Tuesday, August 26, 2008

Jack Flannery Will Not Bring Us With Him

(Author's Note: I have decided to do something a little different with this blog and publish a blog exclusive book composed of short vignettes, you'll see what it's about over time)

I. Some Very Good Bread

Jack Flannery will not bring us with him, though he promised to send somebody when the time was right. He was a terrible liar. His words buzzed like little mosquitoes, flying by, tickling your cheek, taking a little bit out of you, leaving you somewhat less of your essence. You ignore them, try to slap them out of the sky, but they're still there, the bug bite, the loss, the tiny bit gone, the waste of your time. He was a charming bastard, that Jack Flannery, who made truth and fiction moot, descended from the bards who peopled the motherland with carnivorous boggarts and satinfleshed queens of the sidhe. Now that he is gone, his bullshit still roams the earth, but it's confused and has no direction in life.
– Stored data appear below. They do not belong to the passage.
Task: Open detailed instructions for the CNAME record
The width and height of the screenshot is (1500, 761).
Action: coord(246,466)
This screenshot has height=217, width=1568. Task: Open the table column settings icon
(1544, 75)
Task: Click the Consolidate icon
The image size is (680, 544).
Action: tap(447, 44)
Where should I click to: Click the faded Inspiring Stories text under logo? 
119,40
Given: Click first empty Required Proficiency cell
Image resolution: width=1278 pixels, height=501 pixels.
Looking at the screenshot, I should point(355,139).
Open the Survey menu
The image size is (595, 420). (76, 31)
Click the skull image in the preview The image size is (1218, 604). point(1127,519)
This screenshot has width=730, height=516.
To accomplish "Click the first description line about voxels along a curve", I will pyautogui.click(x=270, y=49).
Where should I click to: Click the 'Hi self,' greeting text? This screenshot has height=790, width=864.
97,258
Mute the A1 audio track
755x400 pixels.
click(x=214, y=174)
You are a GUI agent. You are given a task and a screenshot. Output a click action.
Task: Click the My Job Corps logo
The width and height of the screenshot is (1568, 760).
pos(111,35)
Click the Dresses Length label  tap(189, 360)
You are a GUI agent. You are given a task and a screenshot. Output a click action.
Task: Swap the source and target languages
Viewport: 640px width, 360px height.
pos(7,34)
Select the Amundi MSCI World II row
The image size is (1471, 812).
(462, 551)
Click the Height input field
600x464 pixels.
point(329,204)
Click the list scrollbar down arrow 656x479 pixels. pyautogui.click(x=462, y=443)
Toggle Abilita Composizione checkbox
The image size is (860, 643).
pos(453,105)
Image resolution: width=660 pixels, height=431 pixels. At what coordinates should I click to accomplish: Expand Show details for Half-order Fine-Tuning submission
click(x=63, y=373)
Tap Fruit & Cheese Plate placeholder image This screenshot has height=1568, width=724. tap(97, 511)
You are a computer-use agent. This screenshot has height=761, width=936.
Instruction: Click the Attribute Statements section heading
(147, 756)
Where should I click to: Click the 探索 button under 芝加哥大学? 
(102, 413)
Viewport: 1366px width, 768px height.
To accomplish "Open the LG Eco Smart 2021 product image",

For example, the Martians that made him forget his ex-wife's birthday with amnesia rays are now running a Martian restaurant in New York (though I think now they serve some sort of Cajun/Martian fusion cuisine).
Last time I was in the states I stopped by and said hello, told them I was a friend of Jack's.
"I don't know for the life of me what he was talking about," the Martian confided in me about Jack, "I haven't used amnesia rays since Sinatra cashed in that favor and had us kidnap JFK."
Martian food is incredible. They make a bread that loves you for who you really are, which makes it almost tragically delicious. When I finished my meal, I left him a five dollar bill, which he found confusing.
"I don't even know this guy," said the Martian, "is the likeness good?"
Then I remembered that Martians don't really have currency, which made me wonder how they managed to pay the rent on their building. I gave him a picture of my cat.
"That's much better. You earthpeople should stop trying to pass off photos of people you don't even know. Where's the sentimental value? This guy I know, or maybe you just know him. It's hard to tell, but at least you gave me something I could use."
I spent the rest of my trip to New York talking to literature professors I didn't know from Adam about the Lestryngonians episode of Ulysses. Lucky I'd already eaten, because that one had a tendency to make me hungry. Most of the time, I was thinking of the Martians and the lies and the knowledges that Cork's Baron Munchausen was gone and he would not bring us with him, though he had sworn he would.